Former NFL quarterback Chris Simms, son of Hall-of-Famer and New York Giants Super Bowl MVP Phil Simms, said during his podcast that the professional football league’s substance abuse program is a nightmare for players. The Bleacher Report NFL analyst detailed how players who have never failed a test look at their yearly drug screening as a “release,” as they are free to consume until next year’s test. But, should you fail a test and enter the league’s substance abuse “program,” the tests are not a positive entry on the calendar.

“One year in Tampa Bay, I was in the drug program and I took a chance. I did. I got home from a preseason game and the guys were hanging out, and I was like ‘Damn, man, that looks fun.’ I took a few hits and I ended up getting in the program again. I lost four game checks. …

Long story short: The drug program [is]miserable. You can be tested all the time. They can come to your house. How many times was I on the way to see a movie with my wife and then they call and I was like, ‘Damn, honey … we gotta go back.’ Because you have a time — once they call you, the time limit starts.”

The drug program should be helpful for players struggling with substance abuse. While the NFL has recently expressed more interest in exploring cannabis research, they still take an archaic stance on the matter when it comes to players using cannabis, therapeutically or otherwise.

Once-promising careers have been derailed by politics and fear of modern medicine within the highest ranks of the NFL. The tide is beginning to turn, with owners such as Jerry Jones speaking out in favor of marijuana reform in the league bylaws.“It’s evolving, and it’s a discussion that can be had now that couldn’t have happened 10 years ago,” Jones said. “Things have changed.
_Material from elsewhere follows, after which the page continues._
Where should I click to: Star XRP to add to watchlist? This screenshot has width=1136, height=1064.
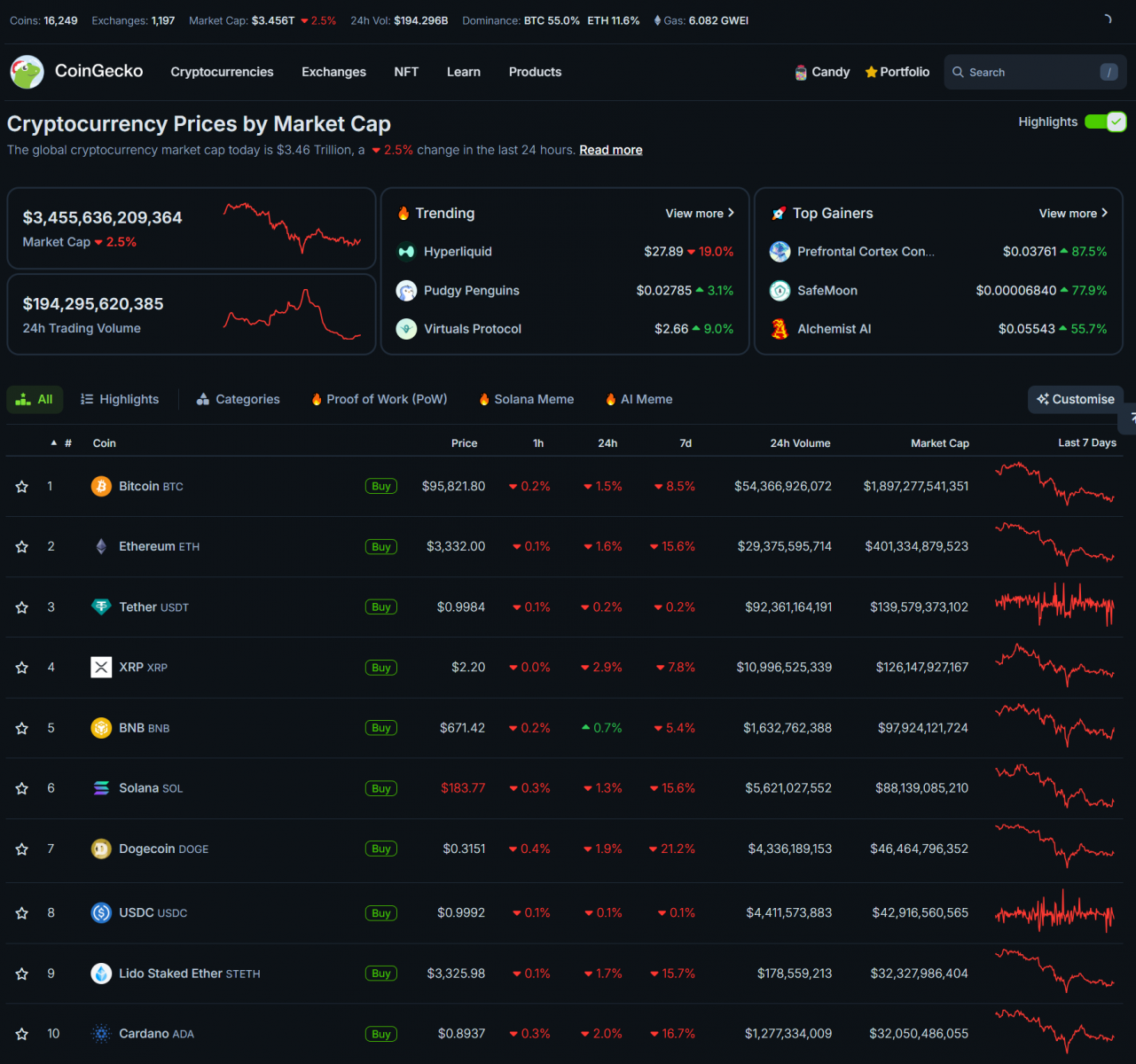(22, 668)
Of anybody, I’m certainly an agent for change.”

As the advent of nationwide cannabis legalization inches closer in Canada, growers hoping to gain insight into the qualifications for a micro-cultivator license have been on the edge of their seats property lines waiting for an announcement from Health Canada.

The government health organization tasked with marijuana regulations made its announcement in the most Canadian way possible.

Using the visual aid of an ice hockey rink layout, universally recognized among Canadians, Health Canada let all the hopeful licensees know that only grows measuring 200 square metres or less would qualify as a micro-cultivation designation.
No word yet on whether violators of the grow-size regulations will have to spend time in the penalty box for neutral zone infractions.

As though serving in America’s armed services wasn’t enough reason to give someone a medical cannabis sponsorship, Flavie Dokken went ahead and became an ultramarathoner to seal the deal.

The 36-year-old endurance athlete and former bodybuilder secured an endorsement from Wana Brands Edibles to aid in her recovery and pain relief, but the partnership will also help raise awareness about the therapeutic benefits of the plant.

“I definitely want to help out the cause,” Dokken said. “Because, you know, I do partake in it, and I see the benefits. It’s unfortunate to have to be hush-hush about it all the time.”

Even though the World Anti-Doping Agency has removed CBD from its banned substances list, many other sponsors forbid their partner athletes from associating with cannabis brands.

“In the sports world, I would say it’s still very hypocritical,” she said.